The PHAC report is a big document (with lots of pretty graphs) and I can’t do it justice in a couple of paragraphs, so if you’re interested in this area, take a look at it yourself via the link above. Here are some highlights from the executive summary:

  • In 2013, office-based physicians saw patients for more than 293 million diagnoses, resulting in 23.8 million antimicrobial recommendations (8% of all diagnoses).
  • A total of 22.8 million antimicrobial prescriptions were dispensed through pharmacies representing 202,000 kilograms of active ingredient.
  • Pneumonia and acute sinusitis had the highest percentage of all diagnoses resulting with an antimicrobial recommendation (85% and 84%, respectively).
  • Children between the ages of 3 and 9 years had the highest percentage of diagnoses with an antimicrobial recommendation, consisting mostly of penicillins or macrolides.
  • Overall levels of prescriptions and costs associated with antimicrobials dispensed through community pharmacies have decreased consistently since 2011.
  • Although the most commonly prescribed antimicrobials for 2013 were amoxicillin, ciprofloxacin and azithromycin, prescription rates for nitrofurantoin, moxifloxacin and azithromycin have shown dramatic changes between 2000 and 2013.
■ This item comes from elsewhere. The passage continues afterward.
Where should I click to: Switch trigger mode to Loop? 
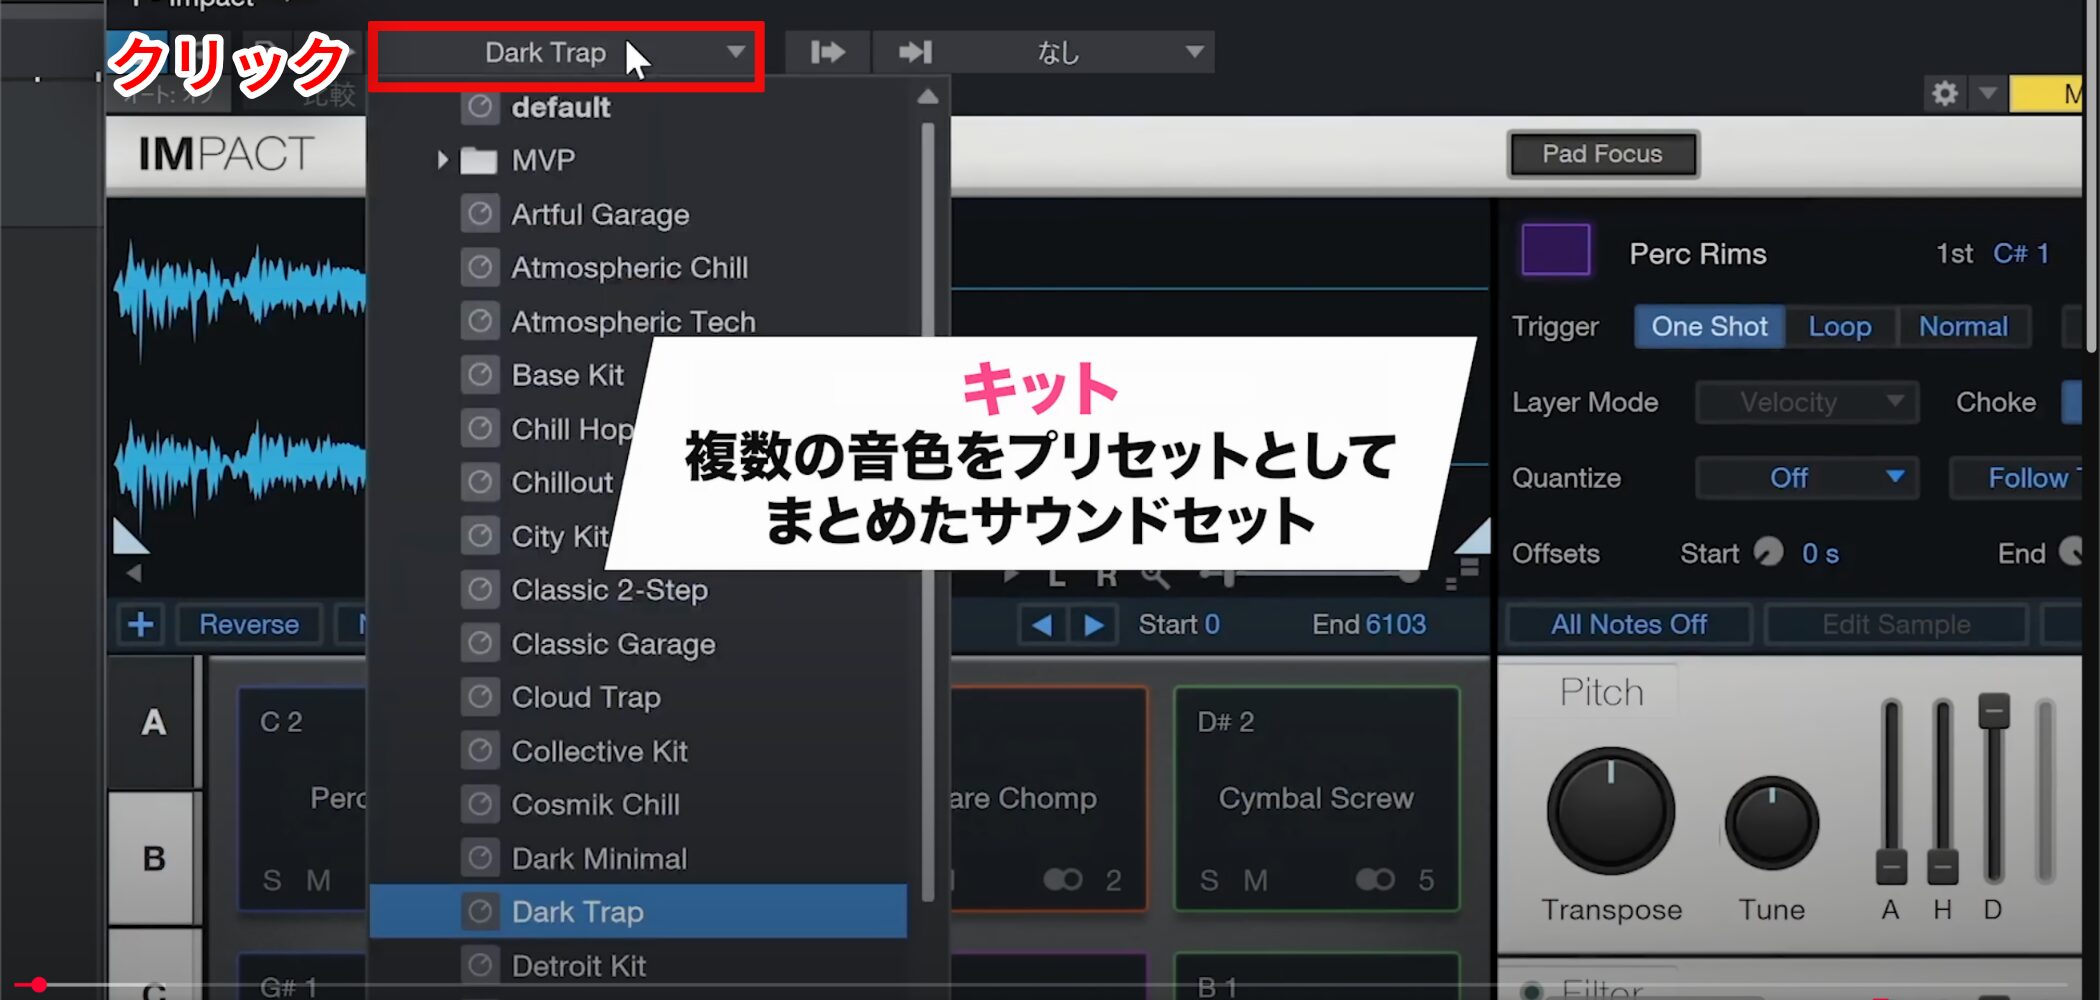[1839, 327]
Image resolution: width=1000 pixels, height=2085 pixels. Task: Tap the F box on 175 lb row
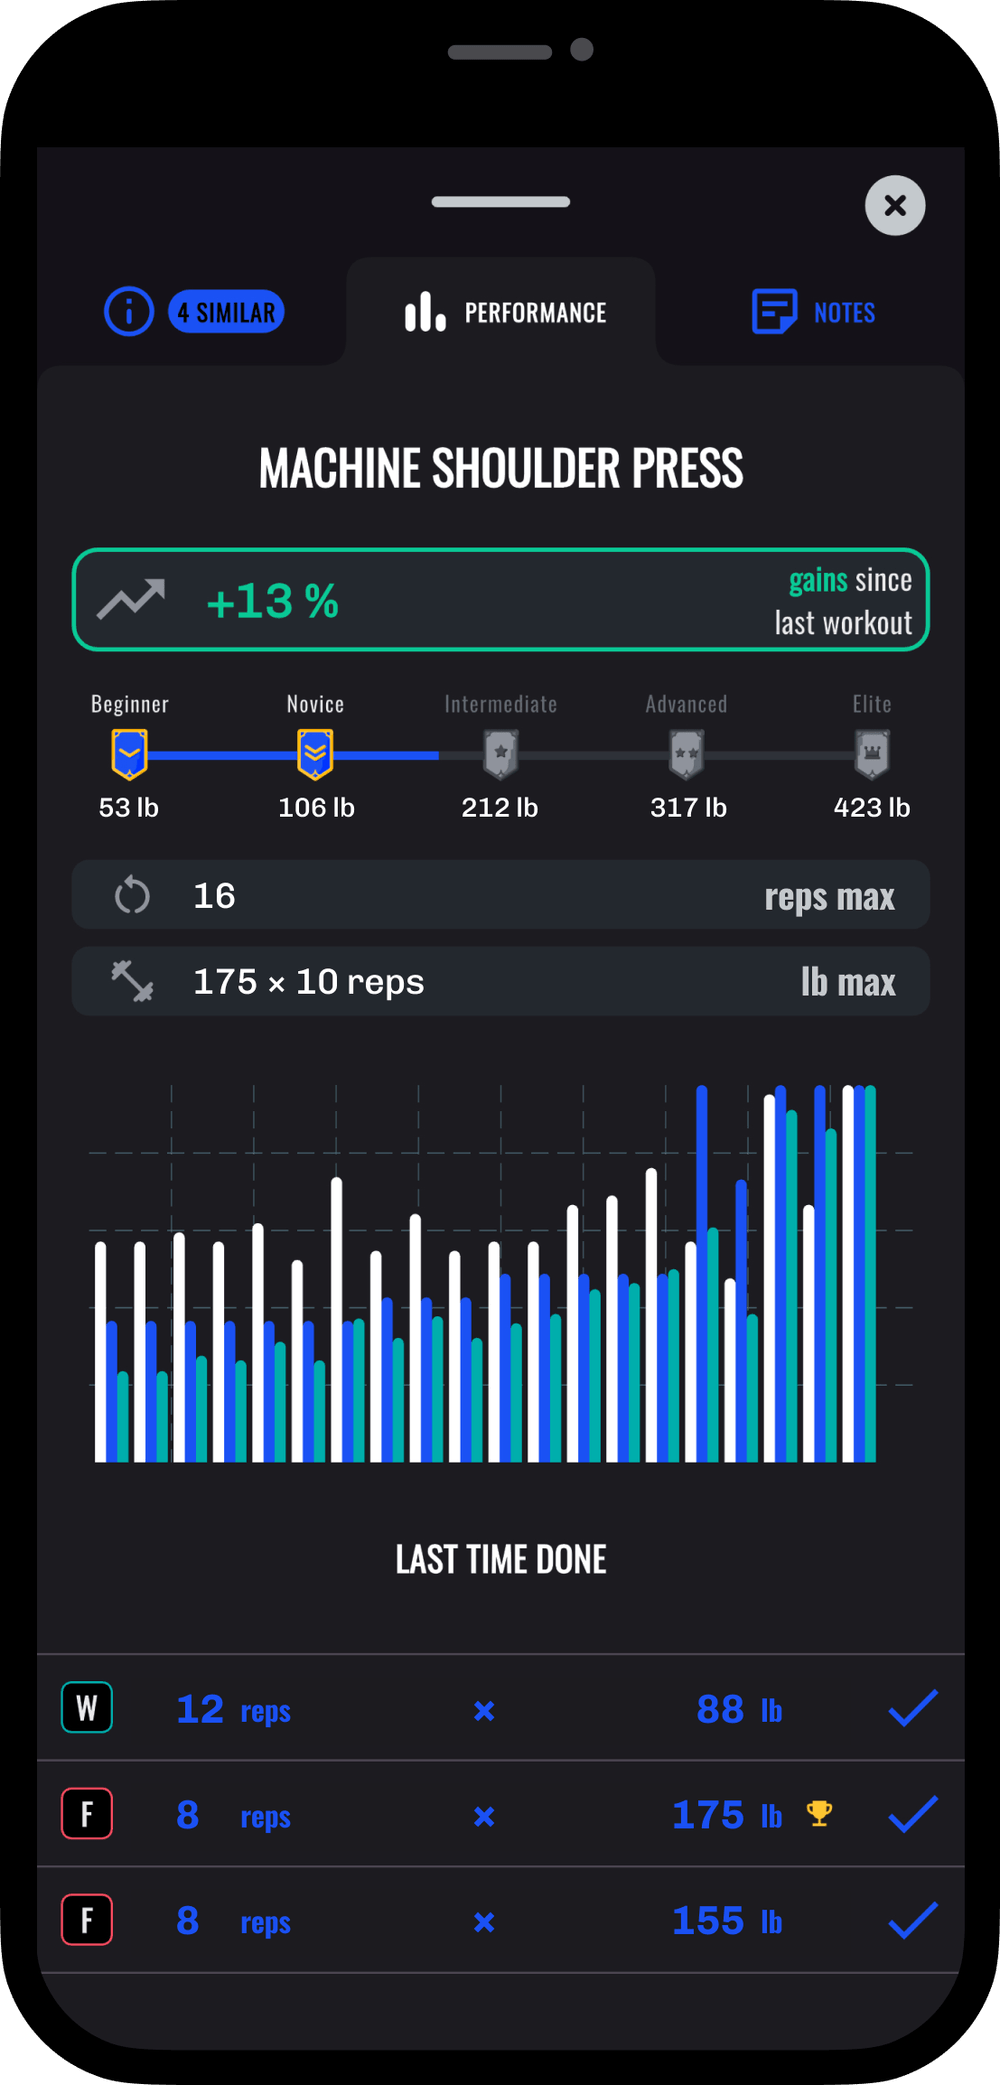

  • Overall prescription rates for oral antimicrobials have not shown dramatic changes between 2010 and 2013 while increases have been seen in the volume of parenteral [injectable] products dispensed through outpatient pharmacies. However, the volume of antimicrobials for parenteral administration remained low relative to the volume of oral products; in 2013 there were more than 260 oral prescriptions dispensed for each parenteral antimicrobial prescription at the national level.  
  • In 2013, antimicrobial use was highest among the youngest (0-5 years) and oldest (65+) age groups with the youngest (0 to 5 years) group having observed the greatest prescription rate decline between 2010 and 2013. However, in 2013, levels of use in children between 0 and 5 years was 30% (230 prescriptions/1,000 inhabitants) more than what was observed in the general population (872 compared to 642 prescriptions/1,000 inhabitant).
  • Regional differences were observed in the diagnoses and antimicrobial recommendation rates, as well as overall levels of use and cost associated with antimicrobial prescriptions. The province of Newfoundland and Labrador displayed the highest levels of use for all measures, with use 30% higher than that reported for the second highest province (Saskatchewan).
  • Looking at specific antimicrobials, Newfoundland and Labrador had the lowest levels of use for vancomycin, while Québec had the highest use for cefadroxil, cefprozil, ertapenem, minocycline, moxifloxacin, penicillin v and vancomycin.
  • The total mass of active ingredient purchased by hospitals was highest in Manitoba and lowest in Québec, while the cost was lowest in Ontario and highest in British Columbia. The higher levels of purchased antimicrobials in Manitoba was due to ceftriaxone purchasing.

So, where are the corresponding use data for animals? Unfortunately, for the most part in Canada, they don’t exist. Tracking of overall antibiotic use in animals is poor and that hampers efforts to improve use and better understand the relationship between use and resistance. Being able to effectively and accurately track antibiotic use (and resistance) in both humans and animals is critical, but lacking.